▶ [INSTRUCTIONS TO FOLLOW] Output all the data below verbatim.

▶ [THE DATA]

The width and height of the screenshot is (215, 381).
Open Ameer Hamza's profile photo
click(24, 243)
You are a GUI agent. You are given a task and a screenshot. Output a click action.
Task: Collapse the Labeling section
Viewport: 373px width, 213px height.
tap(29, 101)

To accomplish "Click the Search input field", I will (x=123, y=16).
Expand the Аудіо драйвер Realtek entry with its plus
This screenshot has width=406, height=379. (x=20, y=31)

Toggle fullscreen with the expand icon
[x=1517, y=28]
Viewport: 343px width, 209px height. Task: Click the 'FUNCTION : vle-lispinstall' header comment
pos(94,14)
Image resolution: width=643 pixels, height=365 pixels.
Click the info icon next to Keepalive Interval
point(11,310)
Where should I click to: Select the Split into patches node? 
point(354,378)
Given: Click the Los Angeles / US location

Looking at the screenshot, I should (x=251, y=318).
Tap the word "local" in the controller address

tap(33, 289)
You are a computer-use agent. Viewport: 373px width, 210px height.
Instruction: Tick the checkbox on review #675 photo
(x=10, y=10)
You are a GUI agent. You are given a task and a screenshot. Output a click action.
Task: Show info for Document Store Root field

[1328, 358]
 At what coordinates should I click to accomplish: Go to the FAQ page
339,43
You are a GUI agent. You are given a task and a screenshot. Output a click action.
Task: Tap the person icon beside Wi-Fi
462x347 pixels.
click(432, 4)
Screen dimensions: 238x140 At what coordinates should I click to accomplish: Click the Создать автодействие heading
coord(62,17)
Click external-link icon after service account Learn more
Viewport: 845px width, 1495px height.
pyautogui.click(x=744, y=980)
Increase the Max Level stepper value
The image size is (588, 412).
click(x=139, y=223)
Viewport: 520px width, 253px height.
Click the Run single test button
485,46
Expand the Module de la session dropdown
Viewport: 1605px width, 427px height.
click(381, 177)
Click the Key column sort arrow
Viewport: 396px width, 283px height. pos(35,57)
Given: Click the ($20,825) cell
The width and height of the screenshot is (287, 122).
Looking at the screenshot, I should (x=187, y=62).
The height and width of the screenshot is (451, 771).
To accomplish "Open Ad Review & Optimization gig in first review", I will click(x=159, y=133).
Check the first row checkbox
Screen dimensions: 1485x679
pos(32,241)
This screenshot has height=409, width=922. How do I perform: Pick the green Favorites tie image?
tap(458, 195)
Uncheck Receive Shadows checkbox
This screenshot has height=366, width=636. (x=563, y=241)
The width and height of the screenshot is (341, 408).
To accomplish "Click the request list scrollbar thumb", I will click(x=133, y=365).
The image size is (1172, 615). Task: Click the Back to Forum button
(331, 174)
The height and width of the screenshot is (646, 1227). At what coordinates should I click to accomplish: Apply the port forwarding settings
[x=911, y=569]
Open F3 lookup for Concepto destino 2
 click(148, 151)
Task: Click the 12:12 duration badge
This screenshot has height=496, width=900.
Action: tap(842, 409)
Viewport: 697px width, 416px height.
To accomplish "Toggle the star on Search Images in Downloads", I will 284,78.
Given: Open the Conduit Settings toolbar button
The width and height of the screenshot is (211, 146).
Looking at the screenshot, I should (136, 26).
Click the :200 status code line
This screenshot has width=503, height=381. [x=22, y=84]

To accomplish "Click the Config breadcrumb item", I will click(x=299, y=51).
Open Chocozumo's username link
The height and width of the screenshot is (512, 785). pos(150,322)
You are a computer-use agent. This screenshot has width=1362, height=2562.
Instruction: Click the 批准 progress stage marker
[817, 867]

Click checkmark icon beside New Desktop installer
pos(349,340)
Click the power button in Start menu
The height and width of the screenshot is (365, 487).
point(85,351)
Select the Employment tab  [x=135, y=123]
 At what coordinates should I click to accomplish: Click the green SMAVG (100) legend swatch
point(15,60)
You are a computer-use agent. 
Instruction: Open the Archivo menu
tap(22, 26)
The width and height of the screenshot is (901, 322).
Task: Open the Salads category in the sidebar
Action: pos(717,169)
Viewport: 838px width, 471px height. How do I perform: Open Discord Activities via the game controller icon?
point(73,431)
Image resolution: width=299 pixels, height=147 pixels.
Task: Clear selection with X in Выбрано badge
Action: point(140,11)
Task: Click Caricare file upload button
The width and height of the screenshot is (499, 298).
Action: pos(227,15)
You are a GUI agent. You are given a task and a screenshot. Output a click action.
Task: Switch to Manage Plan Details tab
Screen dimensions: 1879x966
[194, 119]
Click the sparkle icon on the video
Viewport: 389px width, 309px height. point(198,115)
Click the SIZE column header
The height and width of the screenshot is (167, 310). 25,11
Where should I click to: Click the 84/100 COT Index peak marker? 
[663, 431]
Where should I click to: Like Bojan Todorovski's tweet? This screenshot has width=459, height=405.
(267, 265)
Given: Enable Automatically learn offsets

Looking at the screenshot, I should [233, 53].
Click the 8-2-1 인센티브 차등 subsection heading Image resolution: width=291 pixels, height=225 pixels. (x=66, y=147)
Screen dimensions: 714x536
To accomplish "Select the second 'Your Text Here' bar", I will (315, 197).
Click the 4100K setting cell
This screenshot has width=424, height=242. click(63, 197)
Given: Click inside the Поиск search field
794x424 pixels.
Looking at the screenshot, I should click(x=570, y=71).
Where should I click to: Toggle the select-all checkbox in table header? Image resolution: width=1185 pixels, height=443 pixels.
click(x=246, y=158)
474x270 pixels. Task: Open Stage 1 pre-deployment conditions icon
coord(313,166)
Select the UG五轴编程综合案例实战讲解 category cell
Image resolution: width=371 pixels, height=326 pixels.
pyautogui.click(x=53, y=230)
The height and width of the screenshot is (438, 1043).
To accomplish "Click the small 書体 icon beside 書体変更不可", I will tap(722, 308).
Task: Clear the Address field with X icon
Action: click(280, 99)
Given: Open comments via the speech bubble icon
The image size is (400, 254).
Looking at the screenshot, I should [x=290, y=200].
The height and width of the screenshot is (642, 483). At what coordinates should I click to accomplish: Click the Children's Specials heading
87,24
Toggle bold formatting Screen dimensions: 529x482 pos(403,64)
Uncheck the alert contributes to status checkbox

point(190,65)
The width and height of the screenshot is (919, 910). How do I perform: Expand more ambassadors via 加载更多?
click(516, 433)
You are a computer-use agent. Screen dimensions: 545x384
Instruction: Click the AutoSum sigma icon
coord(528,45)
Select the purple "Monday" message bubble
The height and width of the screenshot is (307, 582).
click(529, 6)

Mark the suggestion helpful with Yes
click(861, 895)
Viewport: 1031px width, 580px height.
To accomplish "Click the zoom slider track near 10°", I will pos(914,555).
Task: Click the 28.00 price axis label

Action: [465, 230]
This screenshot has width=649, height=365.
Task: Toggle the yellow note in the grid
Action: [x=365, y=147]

▶ [TASK SOLUTION]
The width and height of the screenshot is (215, 381).
Open Ameer Hamza's profile photo
click(24, 243)
You are a GUI agent. You are given a task and a screenshot. Output a click action.
Task: Collapse the Labeling section
Viewport: 373px width, 213px height.
tap(29, 101)

To accomplish "Click the Search input field", I will (x=123, y=16).
Expand the Аудіо драйвер Realtek entry with its plus
This screenshot has width=406, height=379. (x=20, y=31)

Toggle fullscreen with the expand icon
[x=1517, y=28]
Viewport: 343px width, 209px height. Task: Click the 'FUNCTION : vle-lispinstall' header comment
pos(94,14)
Image resolution: width=643 pixels, height=365 pixels.
Click the info icon next to Keepalive Interval
point(11,310)
Where should I click to: Select the Split into patches node? 
point(354,378)
Given: Click the Los Angeles / US location

Looking at the screenshot, I should (x=251, y=318).
Tap the word "local" in the controller address

tap(33, 289)
You are a computer-use agent. Viewport: 373px width, 210px height.
Instruction: Tick the checkbox on review #675 photo
(x=10, y=10)
You are a GUI agent. You are given a task and a screenshot. Output a click action.
Task: Show info for Document Store Root field

[1328, 358]
 At what coordinates should I click to accomplish: Go to the FAQ page
339,43
You are a GUI agent. You are given a task and a screenshot. Output a click action.
Task: Tap the person icon beside Wi-Fi
462x347 pixels.
click(432, 4)
Screen dimensions: 238x140 At what coordinates should I click to accomplish: Click the Создать автодействие heading
coord(62,17)
Click external-link icon after service account Learn more
Viewport: 845px width, 1495px height.
pyautogui.click(x=744, y=980)
Increase the Max Level stepper value
The image size is (588, 412).
click(x=139, y=223)
Viewport: 520px width, 253px height.
Click the Run single test button
485,46
Expand the Module de la session dropdown
Viewport: 1605px width, 427px height.
click(381, 177)
Click the Key column sort arrow
Viewport: 396px width, 283px height. pos(35,57)
Given: Click the ($20,825) cell
The width and height of the screenshot is (287, 122).
Looking at the screenshot, I should (x=187, y=62).
The height and width of the screenshot is (451, 771).
To accomplish "Open Ad Review & Optimization gig in first review", I will click(x=159, y=133).
Check the first row checkbox
Screen dimensions: 1485x679
pos(32,241)
This screenshot has height=409, width=922. How do I perform: Pick the green Favorites tie image?
tap(458, 195)
Uncheck Receive Shadows checkbox
This screenshot has height=366, width=636. (x=563, y=241)
The width and height of the screenshot is (341, 408).
To accomplish "Click the request list scrollbar thumb", I will click(x=133, y=365).
The image size is (1172, 615). Task: Click the Back to Forum button
(331, 174)
The height and width of the screenshot is (646, 1227). At what coordinates should I click to accomplish: Apply the port forwarding settings
[x=911, y=569]
Open F3 lookup for Concepto destino 2
 click(148, 151)
Task: Click the 12:12 duration badge
This screenshot has height=496, width=900.
Action: tap(842, 409)
Viewport: 697px width, 416px height.
To accomplish "Toggle the star on Search Images in Downloads", I will 284,78.
Given: Open the Conduit Settings toolbar button
The width and height of the screenshot is (211, 146).
Looking at the screenshot, I should (136, 26).
Click the :200 status code line
This screenshot has width=503, height=381. [x=22, y=84]

To accomplish "Click the Config breadcrumb item", I will click(x=299, y=51).
Open Chocozumo's username link
The height and width of the screenshot is (512, 785). pos(150,322)
You are a computer-use agent. This screenshot has width=1362, height=2562.
Instruction: Click the 批准 progress stage marker
[817, 867]

Click checkmark icon beside New Desktop installer
pos(349,340)
Click the power button in Start menu
The height and width of the screenshot is (365, 487).
point(85,351)
Select the Employment tab  [x=135, y=123]
 At what coordinates should I click to accomplish: Click the green SMAVG (100) legend swatch
point(15,60)
You are a computer-use agent. 
Instruction: Open the Archivo menu
tap(22, 26)
The width and height of the screenshot is (901, 322).
Task: Open the Salads category in the sidebar
Action: pos(717,169)
Viewport: 838px width, 471px height. How do I perform: Open Discord Activities via the game controller icon?
point(73,431)
Image resolution: width=299 pixels, height=147 pixels.
Task: Clear selection with X in Выбрано badge
Action: point(140,11)
Task: Click Caricare file upload button
The width and height of the screenshot is (499, 298).
Action: pos(227,15)
You are a GUI agent. You are given a task and a screenshot. Output a click action.
Task: Switch to Manage Plan Details tab
Screen dimensions: 1879x966
[194, 119]
Click the sparkle icon on the video
Viewport: 389px width, 309px height. point(198,115)
Click the SIZE column header
The height and width of the screenshot is (167, 310). 25,11
Where should I click to: Click the 84/100 COT Index peak marker? 
[663, 431]
Where should I click to: Like Bojan Todorovski's tweet? This screenshot has width=459, height=405.
(267, 265)
Given: Enable Automatically learn offsets

Looking at the screenshot, I should [233, 53].
Click the 8-2-1 인센티브 차등 subsection heading Image resolution: width=291 pixels, height=225 pixels. (x=66, y=147)
Screen dimensions: 714x536
To accomplish "Select the second 'Your Text Here' bar", I will (315, 197).
Click the 4100K setting cell
This screenshot has width=424, height=242. click(63, 197)
Given: Click inside the Поиск search field
794x424 pixels.
Looking at the screenshot, I should click(x=570, y=71).
Where should I click to: Toggle the select-all checkbox in table header? Image resolution: width=1185 pixels, height=443 pixels.
click(x=246, y=158)
474x270 pixels. Task: Open Stage 1 pre-deployment conditions icon
coord(313,166)
Select the UG五轴编程综合案例实战讲解 category cell
Image resolution: width=371 pixels, height=326 pixels.
pyautogui.click(x=53, y=230)
The height and width of the screenshot is (438, 1043).
To accomplish "Click the small 書体 icon beside 書体変更不可", I will tap(722, 308).
Task: Clear the Address field with X icon
Action: click(280, 99)
Given: Open comments via the speech bubble icon
The image size is (400, 254).
Looking at the screenshot, I should [x=290, y=200].
The height and width of the screenshot is (642, 483). At what coordinates should I click to accomplish: Click the Children's Specials heading
87,24
Toggle bold formatting Screen dimensions: 529x482 pos(403,64)
Uncheck the alert contributes to status checkbox

point(190,65)
The width and height of the screenshot is (919, 910). How do I perform: Expand more ambassadors via 加载更多?
click(516, 433)
You are a computer-use agent. Screen dimensions: 545x384
Instruction: Click the AutoSum sigma icon
coord(528,45)
Select the purple "Monday" message bubble
The height and width of the screenshot is (307, 582).
click(529, 6)

Mark the suggestion helpful with Yes
click(861, 895)
Viewport: 1031px width, 580px height.
To accomplish "Click the zoom slider track near 10°", I will pos(914,555).
Task: Click the 28.00 price axis label

Action: [465, 230]
This screenshot has width=649, height=365.
Task: Toggle the yellow note in the grid
Action: [x=365, y=147]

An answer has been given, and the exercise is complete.